> ARTIKEL:
++++++

Unsere Wahrnehmung täuscht uns öfter, als wir denken. Gerade bei Ermittlungsverfahren kann dies problematisch werden. Helen Wyler, Assistenzprofessorin für Rechtspsychologie, zeigt Fallstricke und Lösungsmöglichkeiten auf.
Helen Wyler, es ist verblüffend: In einem Video fragt ein bärtiger Mann Vorübergehende, ob sie ihn fotografieren könnten. Während diese den Apparat in die Hand nehmen, gehen Handwerker mit einem grossen Plakat vorbei und verdecken den Mann für einen kurzen Moment – er wird durch jemanden ohne Bart ausgetauscht. Vielen der gezeigten Probandinnen und Probanden fällt dies nicht auf. Wie ist so etwas möglich?
Helen Wyler: Bei diesem Beispiel handelt es sich um die sogenannte Veränderungsblindheit. Es geht dabei darum, dass unser Hirn aus der schieren Fülle der zur Verfügung stehenden Informationen diejenigen vorrangig verarbeitet, die im Moment als relevant erachtet werden. In diesem Fall ist es das Fotografieren. Die Probandinnen und Probanden sind so sehr mit der Kamera beschäftigt, dass sie ihr Gegenüber nur oberflächlich wahrnehmen.

++++++

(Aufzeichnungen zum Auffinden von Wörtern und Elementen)
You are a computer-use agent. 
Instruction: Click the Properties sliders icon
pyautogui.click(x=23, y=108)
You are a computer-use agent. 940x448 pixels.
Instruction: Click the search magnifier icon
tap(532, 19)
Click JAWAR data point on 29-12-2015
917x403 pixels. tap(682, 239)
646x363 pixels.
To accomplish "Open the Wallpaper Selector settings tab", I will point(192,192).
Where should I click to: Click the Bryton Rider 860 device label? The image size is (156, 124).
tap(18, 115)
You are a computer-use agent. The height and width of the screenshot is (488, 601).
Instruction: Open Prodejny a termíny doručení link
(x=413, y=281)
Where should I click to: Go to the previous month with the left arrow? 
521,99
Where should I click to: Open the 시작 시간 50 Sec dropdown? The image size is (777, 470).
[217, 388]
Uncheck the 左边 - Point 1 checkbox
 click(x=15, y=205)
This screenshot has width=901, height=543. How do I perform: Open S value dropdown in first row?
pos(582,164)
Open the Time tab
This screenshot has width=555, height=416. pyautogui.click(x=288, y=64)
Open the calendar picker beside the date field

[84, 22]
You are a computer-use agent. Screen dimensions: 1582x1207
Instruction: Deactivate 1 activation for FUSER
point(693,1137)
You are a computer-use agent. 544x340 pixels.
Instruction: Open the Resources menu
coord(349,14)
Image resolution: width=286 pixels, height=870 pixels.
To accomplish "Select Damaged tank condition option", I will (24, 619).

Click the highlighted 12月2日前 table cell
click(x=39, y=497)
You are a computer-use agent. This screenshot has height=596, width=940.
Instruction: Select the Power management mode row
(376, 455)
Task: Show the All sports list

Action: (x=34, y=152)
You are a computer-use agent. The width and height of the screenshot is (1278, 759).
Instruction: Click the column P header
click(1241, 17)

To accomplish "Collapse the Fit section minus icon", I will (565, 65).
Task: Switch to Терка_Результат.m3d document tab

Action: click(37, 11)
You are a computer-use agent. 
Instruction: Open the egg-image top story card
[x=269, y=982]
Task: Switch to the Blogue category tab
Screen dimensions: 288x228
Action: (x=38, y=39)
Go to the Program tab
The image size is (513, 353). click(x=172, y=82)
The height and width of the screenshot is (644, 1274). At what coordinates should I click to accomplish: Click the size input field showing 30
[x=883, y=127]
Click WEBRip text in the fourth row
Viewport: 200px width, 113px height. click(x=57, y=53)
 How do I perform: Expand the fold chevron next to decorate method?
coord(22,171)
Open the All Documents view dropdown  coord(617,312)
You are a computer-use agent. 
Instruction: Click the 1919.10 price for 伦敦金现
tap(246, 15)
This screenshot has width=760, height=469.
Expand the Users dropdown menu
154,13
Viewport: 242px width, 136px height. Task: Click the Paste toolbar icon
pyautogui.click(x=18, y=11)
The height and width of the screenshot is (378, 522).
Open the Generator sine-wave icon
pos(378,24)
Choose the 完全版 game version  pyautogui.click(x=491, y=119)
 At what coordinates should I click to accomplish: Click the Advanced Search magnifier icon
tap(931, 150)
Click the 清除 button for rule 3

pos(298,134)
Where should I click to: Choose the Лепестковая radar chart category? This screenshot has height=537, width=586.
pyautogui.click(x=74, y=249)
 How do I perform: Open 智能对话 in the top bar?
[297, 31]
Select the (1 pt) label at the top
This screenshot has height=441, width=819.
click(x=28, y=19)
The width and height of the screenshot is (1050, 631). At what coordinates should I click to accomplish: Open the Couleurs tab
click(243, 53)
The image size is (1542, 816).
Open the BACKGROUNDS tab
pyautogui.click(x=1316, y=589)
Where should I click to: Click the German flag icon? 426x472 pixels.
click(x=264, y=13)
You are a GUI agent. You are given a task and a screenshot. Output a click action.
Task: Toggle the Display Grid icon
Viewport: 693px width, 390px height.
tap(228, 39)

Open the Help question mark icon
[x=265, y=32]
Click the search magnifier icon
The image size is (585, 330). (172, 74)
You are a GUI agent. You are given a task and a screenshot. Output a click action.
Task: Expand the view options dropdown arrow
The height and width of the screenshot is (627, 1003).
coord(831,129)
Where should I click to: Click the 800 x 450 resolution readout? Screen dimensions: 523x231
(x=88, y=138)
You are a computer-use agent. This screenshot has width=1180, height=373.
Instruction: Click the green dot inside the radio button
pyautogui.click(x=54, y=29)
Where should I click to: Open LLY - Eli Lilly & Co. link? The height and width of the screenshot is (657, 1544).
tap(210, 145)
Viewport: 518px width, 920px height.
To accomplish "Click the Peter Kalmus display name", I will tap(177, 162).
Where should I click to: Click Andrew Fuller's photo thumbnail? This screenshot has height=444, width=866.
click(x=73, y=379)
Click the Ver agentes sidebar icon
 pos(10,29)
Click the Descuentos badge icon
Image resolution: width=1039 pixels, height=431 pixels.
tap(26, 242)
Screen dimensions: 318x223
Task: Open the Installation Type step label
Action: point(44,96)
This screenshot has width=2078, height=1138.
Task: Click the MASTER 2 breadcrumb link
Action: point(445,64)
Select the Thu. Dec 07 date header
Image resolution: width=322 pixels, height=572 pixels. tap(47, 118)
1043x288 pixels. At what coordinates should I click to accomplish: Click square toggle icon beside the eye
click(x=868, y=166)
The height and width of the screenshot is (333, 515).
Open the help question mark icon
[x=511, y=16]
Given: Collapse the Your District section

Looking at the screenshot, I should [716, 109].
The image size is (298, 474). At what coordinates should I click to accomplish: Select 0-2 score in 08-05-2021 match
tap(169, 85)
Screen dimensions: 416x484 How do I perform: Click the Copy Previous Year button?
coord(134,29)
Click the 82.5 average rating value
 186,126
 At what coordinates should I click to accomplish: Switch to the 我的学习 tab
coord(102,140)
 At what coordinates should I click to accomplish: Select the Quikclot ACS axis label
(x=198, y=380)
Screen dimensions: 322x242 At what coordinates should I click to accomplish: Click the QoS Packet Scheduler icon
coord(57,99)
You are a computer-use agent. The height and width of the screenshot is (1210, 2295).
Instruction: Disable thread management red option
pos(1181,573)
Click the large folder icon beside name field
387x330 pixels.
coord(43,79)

++++++

> AUFGABE: Gib den Artikel über Wahrnehmung von „Unsere Wahrnehmung täuscht“ bis einschließlich „und Lösungsmöglichkeiten auf.“ wieder und ersetze darin „Wahrnehmung“ durch „Aufmerksamkeit“. Das Material spielt hierfür keine Rolle.

> LÖSUNG:
Unsere Aufmerksamkeit täuscht uns öfter, als wir denken. Gerade bei Ermittlungsverfahren kann dies problematisch werden. Helen Wyler, Assistenzprofessorin für Rechtspsychologie, zeigt Fallstricke und Lösungsmöglichkeiten auf.